Work request: Pick up the reflective passage about a year spent searching for oneself and valuing curiosity, and continue it from its final sentence.

Exercise passage:
I have been on a mental journey of my own over the past year. Trying to find myself and erasing the negativity from my life. All without the help of a therapist. I am in my early ’20s and trying to figure out life itself. I am not religious, but I have my personal beliefs. Beliefs play an important role in your life. Life is made of individual beliefs. This is the reason why I never understood why people take things so seriously. We don’t know where we came from or who put us here. “Why be so serious?”. Life is a changing rollercoaster that has millions of outcomes, which won’t last forever. I feel like when people listen to me, they think I’m weird or crazy. No, I’m smart and curious. Life is full of curiosities, and when people ignore them, the purpose is gone.

Data provided:
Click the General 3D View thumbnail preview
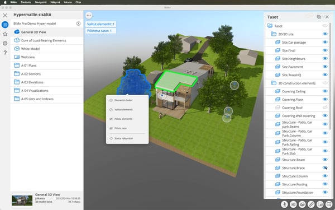The height and width of the screenshot is (210, 335). point(22,200)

Solved problem:
The end goal is peace. Being at peace within yourself sounds so nice. Forget about everyone who does not matter. I am an advocate for ignoring people. I don’t recognize myself as an introvert or extrovert either. I hate labels that try to paint titles for people. Maybe I like people but hate looking at them. It’s called being human. There is nothing wrong with being alone. Being alone is deliciously relaxing. It’s something you crave or will crave eventually. It’s not normal to be next to someone twenty-four hours a day. It may be cute in a relationship, but that is how we get tired of one another. We only think it’s cute because it’s a new feeling.
I am working to be completely free mentally and physically. I want to wake up without any problems or concerns. It’s funny to me that we feel like we have to be unhappy. I have had this feeling many times. It’s a normal human emotion to feel this way. To be at peace, a complete life change is needed. A change that is beyond and within you.